攻守でボールに食らいつき、縦に速いサッカーを植えつけるナチョ フェルナンデス監督体制の4試合目となった前節の仙台戦。開始直後に失点するも、後半の序盤に中野 克哉のゴールで追いつき、勝点1を奪取した。前々節・岩手戦に続く連勝とはいかなかったが、PKストップを見せたダニー カルバハルの活躍もあり、2試合連続で勝点を上乗せしている。
「守備も攻撃も競り合いで勝てれば、試合に勝つ可能性は上がる。ゴールを決めるための強度を求めている」(ナチョ フェルナンデス監督)。自分たちで試合をコントロールすべく練習からインテンシティーを高めるように求め、「全試合が決勝戦の気持ち」をチームの合言葉に必勝を期して臨む。
対する大宮は前節、ホームで東京Vを迎え入れた。先制点を奪われたものの富山 貴光の2ゴールで逆転し、5試合ぶりの勝利まで目前に迫っていた。しかし、最終盤で追いつかれ、勝点3への執念は実らなかった。
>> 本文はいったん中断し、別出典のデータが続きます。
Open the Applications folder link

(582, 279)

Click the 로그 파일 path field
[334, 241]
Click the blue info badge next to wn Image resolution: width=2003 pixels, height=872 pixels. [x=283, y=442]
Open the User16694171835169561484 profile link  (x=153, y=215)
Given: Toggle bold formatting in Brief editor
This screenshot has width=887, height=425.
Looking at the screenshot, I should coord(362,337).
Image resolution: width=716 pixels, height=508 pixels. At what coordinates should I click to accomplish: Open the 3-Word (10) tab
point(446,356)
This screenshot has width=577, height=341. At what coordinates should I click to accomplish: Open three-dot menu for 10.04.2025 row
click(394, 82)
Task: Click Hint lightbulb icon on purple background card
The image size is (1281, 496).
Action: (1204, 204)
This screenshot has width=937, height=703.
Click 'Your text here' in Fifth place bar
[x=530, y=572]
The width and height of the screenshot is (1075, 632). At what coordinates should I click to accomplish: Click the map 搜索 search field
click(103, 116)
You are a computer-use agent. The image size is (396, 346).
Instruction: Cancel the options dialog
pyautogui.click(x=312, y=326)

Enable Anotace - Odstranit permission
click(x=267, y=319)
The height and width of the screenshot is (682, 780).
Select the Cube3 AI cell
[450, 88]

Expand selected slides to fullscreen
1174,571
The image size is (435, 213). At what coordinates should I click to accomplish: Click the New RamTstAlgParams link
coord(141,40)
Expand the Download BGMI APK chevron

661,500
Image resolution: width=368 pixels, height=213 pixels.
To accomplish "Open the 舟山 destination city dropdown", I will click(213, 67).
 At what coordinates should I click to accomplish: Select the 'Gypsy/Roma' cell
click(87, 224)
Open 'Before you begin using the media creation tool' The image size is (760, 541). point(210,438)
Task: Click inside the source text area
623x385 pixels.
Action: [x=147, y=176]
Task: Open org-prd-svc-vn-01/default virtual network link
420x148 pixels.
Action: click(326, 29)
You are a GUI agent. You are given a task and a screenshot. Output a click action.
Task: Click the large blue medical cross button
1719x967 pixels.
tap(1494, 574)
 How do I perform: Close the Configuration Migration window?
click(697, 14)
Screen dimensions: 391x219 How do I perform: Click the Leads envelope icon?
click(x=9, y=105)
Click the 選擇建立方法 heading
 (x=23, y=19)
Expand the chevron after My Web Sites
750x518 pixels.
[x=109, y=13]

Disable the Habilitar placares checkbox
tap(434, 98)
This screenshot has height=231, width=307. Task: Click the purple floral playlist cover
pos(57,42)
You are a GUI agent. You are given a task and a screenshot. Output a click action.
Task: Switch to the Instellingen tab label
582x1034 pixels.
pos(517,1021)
2試合連続で後半アディショナルタイムに失点し、試合の終わらせ方に課題が残るが、縦に向かう姿勢でゴール前に迫る迫力が随所に見られたことをポジティブに捉え、味わった無念さを今節、勝利でリフレッシュさせたい。
“裏天王山”に挑む両者は今季、二度対戦経験がある。一度目は明治安田J2第18節。このときは大宮が1-0で勝利。二度目は6月に開催された天皇杯2回戦で、大宮が4-1で制し、ワンサイドゲームを演じている。
三度も屈辱を受けるわけにはいかない琉球と、6試合ぶりに勝利の美酒を味わいたい大宮。小さなミスが大きなほころびとなるという経験を何度も繰り返し、勝点を失ってきた両者にとって、チームの変貌を知らしめるべく勝点3がマストな直接対決だ。